CMarkup test dialog

Update December 17, 2008: With CMarkup release 10.1, the same tests displayed by this VC++ 6.0 MFC-based dialog are available on Linux, OS X and other platforms using the CMarkupTest class.

The Markup.exe testbed for CMarkup is a Visual Studio 6.0 MFC project with some additional features beyond CMarkupTest. When it starts, it performs CMarkupTest::RunTest diagnostics to test CMarkup in the context of the particular build options that have been selected. RunTest is a big routine built out of all of the regression tests devised through the years of CMarkup development (see CMarkupTest class).

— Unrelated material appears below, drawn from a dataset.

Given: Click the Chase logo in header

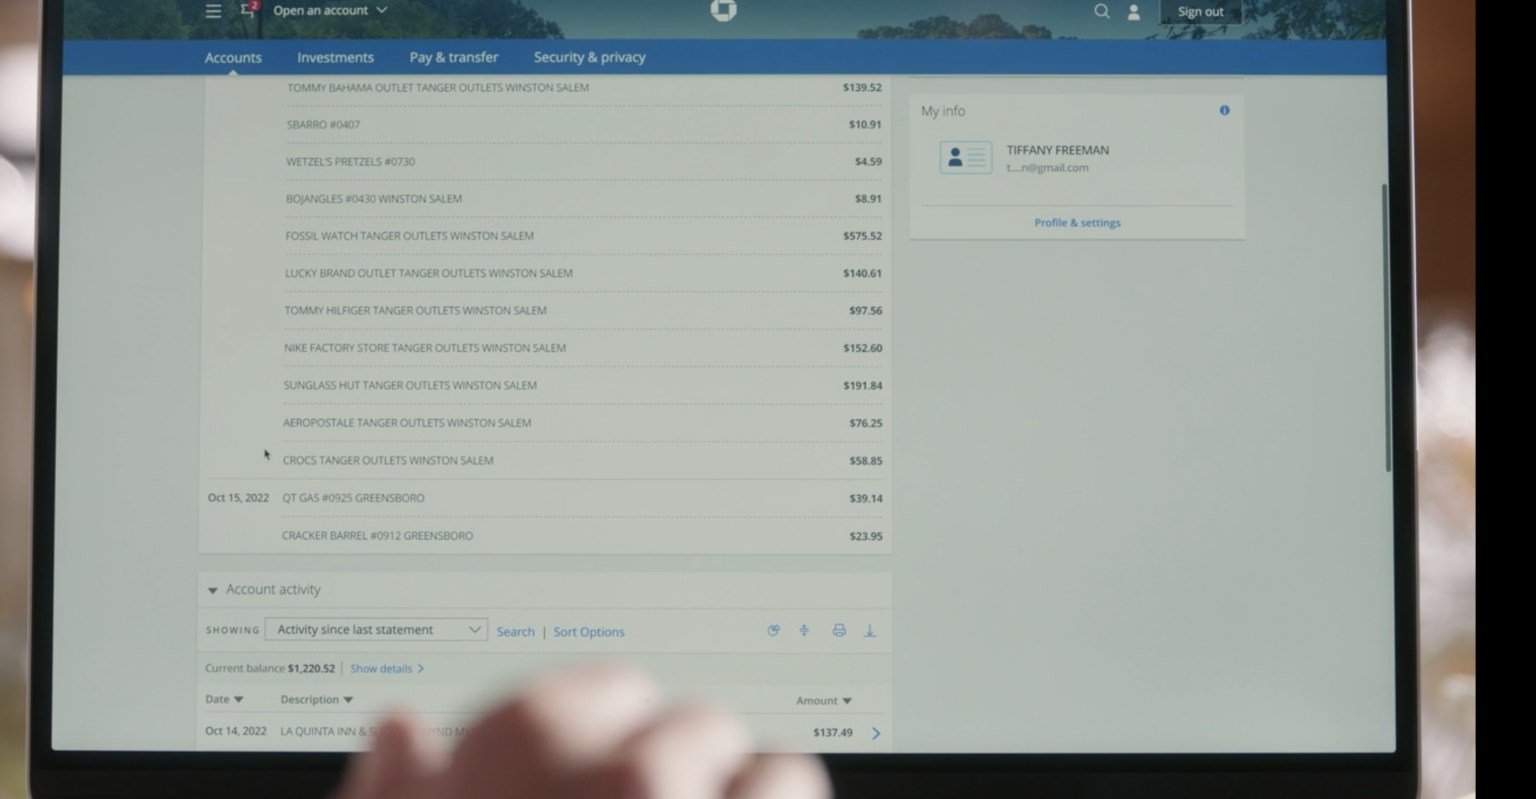Looking at the screenshot, I should point(723,10).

Use the Open and Parse buttons to test a file.

Update September 27, 2008: With CMarkup release 10.0 the test dialog will log tests in the CMarkupTesting.xml file if you first extract the whole download zip file to a folder with write permission. You can also specify files you would like tested in the CMarkupTesting.xml file with LoadParseFile elements. Notice also that it stores last selected file, and dialog position settings.

<CMarkupTesting>
<Section name="Settings">
<Entry name="Filename">C:\test.xml</Entry>
<Entry name="Position">481,239</Entry>
</Section>
<LoadParseFile>Languages UTF-16.xml</LoadParseFile>
<Test t="15-Dec-2008 15:36:11"><![CDATA[CMarkup 10.1  MFC WINCONV Debug
71 tests, 2810 checks, 1126/ms create, 10897/ms parse
Languages UTF-16.xml
Loaded and parsed in 0 milliseconds
UTF-16LE BOM + length 9298 to 11202 bytes 
]]></Test>
</CMarkupTesting>

On startup, the test dialog generates a Test element with a timestamp in the t attribute, the output of the CMarkupTest::RunTest, and then the result text for each LoadParseFile element.

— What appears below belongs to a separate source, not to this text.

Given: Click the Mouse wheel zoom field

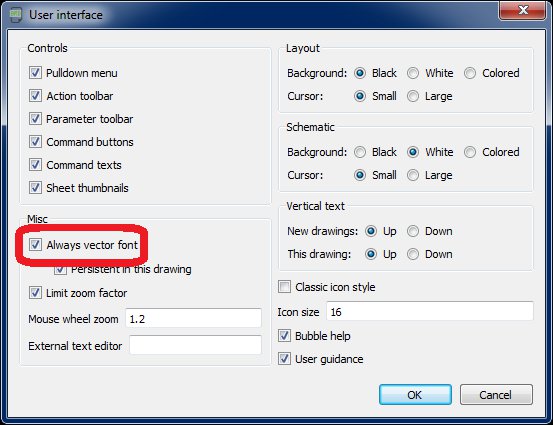Looking at the screenshot, I should [193, 318].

The 10.0 test project has 36 build configurations, 18 Debug and the corresponding 18 Release builds. The MFC and STL builds each have MBCS and UNICODE variations in addition to plain UTF-8, and MARKUP_STDCONV for each of those (12). The MSXML, MSXML3 and MSXML4 builds are for either MBCS and UNICODE (6). If you batch build all of them, the included runall.bat file can be used to run all the configurations, and it uses the -autoexit command line parameter to run them in batch mode.